Peut-être tout simplement pour s'assurer qu'il vient vraiment...
Les arbres continuaient à parler avec la brise légère,
les insectes s'occupaient , et doucement dans le ciel les astres suivaient la course.
La vie s'étalait, je contemplais le tableau, je participais, cela était fort agréable.
Je me demandais alors lesquels de ces acteurs étaient conscients de leur rôle.
Je considérais que le temps des astres n'était pas le même que celui des insectes.
Pourtant ils étaient simultanés...
Les insectes ne se souciaient pas de l'astre, et probablement que l'astre n'avait que faire de l'insecte.
Pourquoi alors cela m'importait-t-il ?
Quelle différence entre eux et moi ?
Mon rôle était-il d'en être conscient pour eux, de les synthétiser ?
Tout ce tableau de vie était profondément mien, un lien indéfectible unissait l'ensemble des acteurs, conscients ou non de leur statut ou même de leur présence dans le tableau.
Ces questions égrenant les instants qui se succédaient me conduisaient,
vous vous en doutez, à une autre question.

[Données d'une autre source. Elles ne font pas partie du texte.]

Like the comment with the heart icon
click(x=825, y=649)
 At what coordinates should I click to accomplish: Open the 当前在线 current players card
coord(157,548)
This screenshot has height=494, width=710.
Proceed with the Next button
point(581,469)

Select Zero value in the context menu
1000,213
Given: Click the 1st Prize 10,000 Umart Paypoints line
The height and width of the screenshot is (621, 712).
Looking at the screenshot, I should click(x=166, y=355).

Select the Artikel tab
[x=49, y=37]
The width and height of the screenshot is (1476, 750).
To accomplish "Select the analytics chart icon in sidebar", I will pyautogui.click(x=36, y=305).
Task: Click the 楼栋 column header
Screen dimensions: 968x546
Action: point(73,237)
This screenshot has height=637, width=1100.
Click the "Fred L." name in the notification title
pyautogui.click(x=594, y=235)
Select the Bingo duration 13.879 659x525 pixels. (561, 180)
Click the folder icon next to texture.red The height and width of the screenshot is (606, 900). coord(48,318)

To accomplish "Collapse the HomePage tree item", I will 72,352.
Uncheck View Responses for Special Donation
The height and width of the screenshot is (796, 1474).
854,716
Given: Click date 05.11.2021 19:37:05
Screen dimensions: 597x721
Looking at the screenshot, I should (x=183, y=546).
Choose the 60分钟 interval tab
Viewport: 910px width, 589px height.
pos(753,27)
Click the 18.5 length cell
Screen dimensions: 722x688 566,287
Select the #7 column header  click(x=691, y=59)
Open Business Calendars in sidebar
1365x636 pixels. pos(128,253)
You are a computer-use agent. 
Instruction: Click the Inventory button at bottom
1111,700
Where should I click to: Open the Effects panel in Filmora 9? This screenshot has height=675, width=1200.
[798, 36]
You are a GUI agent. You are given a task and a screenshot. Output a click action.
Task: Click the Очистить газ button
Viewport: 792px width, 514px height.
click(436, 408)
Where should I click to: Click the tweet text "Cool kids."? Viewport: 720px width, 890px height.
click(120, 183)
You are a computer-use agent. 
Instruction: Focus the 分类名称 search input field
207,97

Cette dernière ne semblait être en mesure de répondre à celles qui précédaient.
Était-ce mon regard posé sur le tableau qui le peignait au fur et à mesure de mon interprétation ?
Il me semblait bien que oui... Il est vrai que nos pensées,
nos regards influencent le cours de nos vies et par voie de faits l'ensemble du tableau.
Ainsi, la contemplation impliquait un regard responsable et conscient.
Étant donné la quantité d'êtres humains présents sur cette terre,
je considérais alors l'importance du regard de chacun et de l'orientation de ses pensées
dans la nature du tableau qui constitue notre présent.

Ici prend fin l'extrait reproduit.